A série, que estreou em 2019, foi o quarto programa de TV mais visto na história da Coreia do Sul. As cenas entraram na mente dos fãs, causando um turismo indesejado de asiáticos à Suíça — a pequena vila de pescadores de Iseltwald, na margem sul do Lago Brienz, foi local de filmagens.
Mas o sucesso das produções culturais não se restringe apenas ao turismo nem à diplomacia sul-coreana. O estilo rende cerca de US$ 5 bilhões (cerca de R$ 30 bilhões) ao ano à economia da Coreia do Sul. Ou seja, músicas e novelas surtem efeito no PIB, que passou de US$ 500 bilhões para US$ 1,650 trilhão entre 2000 e 2020.
Cultura-K
Além de movimentar a economia local, trata-se também de um bem de exportação, gerando consumo. Para se ter uma ideia, fora da Ásia, o Brasil é o segundo país que mais consome K-dramas, ficando atrás apenas dos Estados Unidos.
Com isso, o fenômeno cultural vindo da Coreia do Sul ganhou um nome e é chamado de “onda coreana” – ou “hallyu” na língua local. O movimento é formado por uma variedade de produções artísticas e culturais, tendo na crista o K-pop e o K-drama.
Apesar desse tsunami que abrange 225 milhões de pessoas no mundo, o surgimento dessa onda foi algo planejado. Tudo começou no fim dos anos 1990, quando o governo de Seul passou a estimular a indústria de entretenimento.
O objetivo era se recuperar da crise dos “Tigres Asiáticos”, de 1997. A partir daí, a verba pública passou a apoiar a cultura popular com subsídios e políticas de incentivo ao investimento privado, como empréstimos a juros baixos e fundos voltados a uma vasta gama de produção.
Mas essa maré só chegou ao Ocidente em 2012, com o hit Gangnam Style, de Psy. O vídeo foi o primeiro na história da internet a ultrapassar um bilhão de visualizações e permaneceu como o mais visto no Youtube até julho de 2017. A expressão que dá nome à música refere-se a um estilo de vida associado ao bairro nobre de Gangnam, na capital.

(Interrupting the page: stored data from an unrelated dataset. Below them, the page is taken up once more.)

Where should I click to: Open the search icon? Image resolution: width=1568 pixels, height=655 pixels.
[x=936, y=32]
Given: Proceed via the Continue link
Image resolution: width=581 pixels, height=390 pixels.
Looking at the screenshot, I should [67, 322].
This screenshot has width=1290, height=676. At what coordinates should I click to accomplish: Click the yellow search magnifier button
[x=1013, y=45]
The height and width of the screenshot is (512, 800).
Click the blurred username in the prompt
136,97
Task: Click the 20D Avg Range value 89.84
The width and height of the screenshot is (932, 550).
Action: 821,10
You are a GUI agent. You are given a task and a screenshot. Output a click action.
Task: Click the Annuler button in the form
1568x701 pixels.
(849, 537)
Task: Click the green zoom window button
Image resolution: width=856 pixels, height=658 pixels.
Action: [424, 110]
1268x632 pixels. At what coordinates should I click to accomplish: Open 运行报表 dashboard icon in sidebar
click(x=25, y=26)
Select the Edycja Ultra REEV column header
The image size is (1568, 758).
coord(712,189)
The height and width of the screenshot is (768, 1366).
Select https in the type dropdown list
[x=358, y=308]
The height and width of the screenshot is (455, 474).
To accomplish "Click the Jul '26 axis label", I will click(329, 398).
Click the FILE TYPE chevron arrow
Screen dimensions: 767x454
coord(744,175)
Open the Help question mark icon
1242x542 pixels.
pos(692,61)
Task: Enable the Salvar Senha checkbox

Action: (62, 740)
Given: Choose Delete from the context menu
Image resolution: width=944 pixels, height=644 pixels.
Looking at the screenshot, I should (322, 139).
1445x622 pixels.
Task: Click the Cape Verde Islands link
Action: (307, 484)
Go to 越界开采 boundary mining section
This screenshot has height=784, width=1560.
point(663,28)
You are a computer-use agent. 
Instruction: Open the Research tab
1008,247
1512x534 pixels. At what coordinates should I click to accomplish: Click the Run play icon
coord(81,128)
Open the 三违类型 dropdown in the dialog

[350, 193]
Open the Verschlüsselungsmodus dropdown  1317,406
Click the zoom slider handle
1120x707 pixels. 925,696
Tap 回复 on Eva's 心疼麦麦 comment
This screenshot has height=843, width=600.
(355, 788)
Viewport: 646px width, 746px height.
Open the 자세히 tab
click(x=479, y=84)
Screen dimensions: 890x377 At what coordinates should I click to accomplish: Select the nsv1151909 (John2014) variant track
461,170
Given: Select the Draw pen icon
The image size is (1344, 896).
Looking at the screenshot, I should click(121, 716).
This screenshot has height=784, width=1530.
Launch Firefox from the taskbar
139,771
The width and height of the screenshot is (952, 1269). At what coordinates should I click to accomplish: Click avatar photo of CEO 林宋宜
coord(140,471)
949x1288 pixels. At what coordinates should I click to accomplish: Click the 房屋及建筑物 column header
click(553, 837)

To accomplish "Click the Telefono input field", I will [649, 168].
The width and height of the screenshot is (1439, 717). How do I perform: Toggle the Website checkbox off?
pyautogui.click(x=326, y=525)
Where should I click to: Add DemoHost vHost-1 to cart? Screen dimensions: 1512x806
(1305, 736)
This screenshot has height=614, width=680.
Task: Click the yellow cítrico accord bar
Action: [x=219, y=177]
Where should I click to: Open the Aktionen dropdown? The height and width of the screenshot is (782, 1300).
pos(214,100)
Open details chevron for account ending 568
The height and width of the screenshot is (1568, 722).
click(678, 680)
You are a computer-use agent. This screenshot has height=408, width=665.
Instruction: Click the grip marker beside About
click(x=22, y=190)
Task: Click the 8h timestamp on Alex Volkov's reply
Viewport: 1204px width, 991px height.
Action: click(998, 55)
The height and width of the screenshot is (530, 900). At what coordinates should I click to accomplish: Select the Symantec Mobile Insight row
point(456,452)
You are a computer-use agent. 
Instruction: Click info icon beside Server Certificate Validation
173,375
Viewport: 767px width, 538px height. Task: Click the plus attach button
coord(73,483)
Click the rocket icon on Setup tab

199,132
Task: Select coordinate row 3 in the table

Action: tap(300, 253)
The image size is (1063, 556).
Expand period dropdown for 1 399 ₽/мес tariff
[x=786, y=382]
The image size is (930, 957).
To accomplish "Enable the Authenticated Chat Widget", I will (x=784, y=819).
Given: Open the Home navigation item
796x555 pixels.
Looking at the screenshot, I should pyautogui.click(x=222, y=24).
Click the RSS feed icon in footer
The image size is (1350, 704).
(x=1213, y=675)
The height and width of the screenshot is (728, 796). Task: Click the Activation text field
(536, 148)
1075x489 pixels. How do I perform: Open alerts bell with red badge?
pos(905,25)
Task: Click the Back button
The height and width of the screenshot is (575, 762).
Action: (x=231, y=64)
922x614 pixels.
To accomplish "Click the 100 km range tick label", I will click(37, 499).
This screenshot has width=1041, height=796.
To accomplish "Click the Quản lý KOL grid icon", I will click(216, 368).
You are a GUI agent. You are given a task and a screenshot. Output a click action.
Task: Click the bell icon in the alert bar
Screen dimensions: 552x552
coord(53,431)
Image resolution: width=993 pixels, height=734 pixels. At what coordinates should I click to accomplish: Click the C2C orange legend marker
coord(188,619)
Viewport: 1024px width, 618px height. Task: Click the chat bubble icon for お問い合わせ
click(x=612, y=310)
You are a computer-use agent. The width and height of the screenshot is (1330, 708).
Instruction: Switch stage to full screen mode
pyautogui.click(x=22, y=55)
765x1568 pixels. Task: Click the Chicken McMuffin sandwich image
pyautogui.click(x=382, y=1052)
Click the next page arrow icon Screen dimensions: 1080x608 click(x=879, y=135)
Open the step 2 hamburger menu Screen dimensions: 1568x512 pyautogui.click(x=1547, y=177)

Qualquer semelhança não é mera coincidência
A arte da ficção de representar a realidade expõe os desejos da reunificação – tida como um consenso nos dois lados da fronteira. Ao mesmo tempo, expõe os desafios de unir um país que era único desde a antiguidade e que deixou de ser um há cerca de 70 anos.
“Esse fenômeno do Hallyu é um tipo de soft power [do lado de Seul] que consiste em fazer com que outros queiram o que você deseja. Isto é, tornar atrativo e desejável os próprios objetivos da Coreia [do Sul]”, observa Paulo Gala, economista e professor da FGV.
“Soft power” ou poder brando é o termo usado para falar da influência que um país exerce através do seus produtos culturais e estilo de vida. Daí porque o governo sul-coreano trata a indústria “K” como um bem valioso, que precisa ser protegido – e disseminado, diz Gala.
Outro K-drama que ilustra bem os obstáculos no processo de reunificação é a versão coreana de “A Casa de Papel”. A produção adapta o roteiro original europeu de sucesso e traz à luz as grandes diferenças políticas e econômicas entre o Norte e o Sul, cuja história enquanto nação é anterior à Era Cristã, quando três reinos disputavam a soberania.
Um deles, Goryeo, deu o nome à Coreia e governou desde o ano 935 d.C até o século 14. Em 1392 teve início a dinastia Joseon, a última e mais longa da história coreana, que reinou até 1910 e sucumbiu às invasões do século 20. Foi durante a Guerra Fria que se consolidou a divisão da Coreia através de um tratado válido até os dias atuais que estabelece uma linha imaginária devido à falta de concordância sobre qual ideologia o país deve seguir.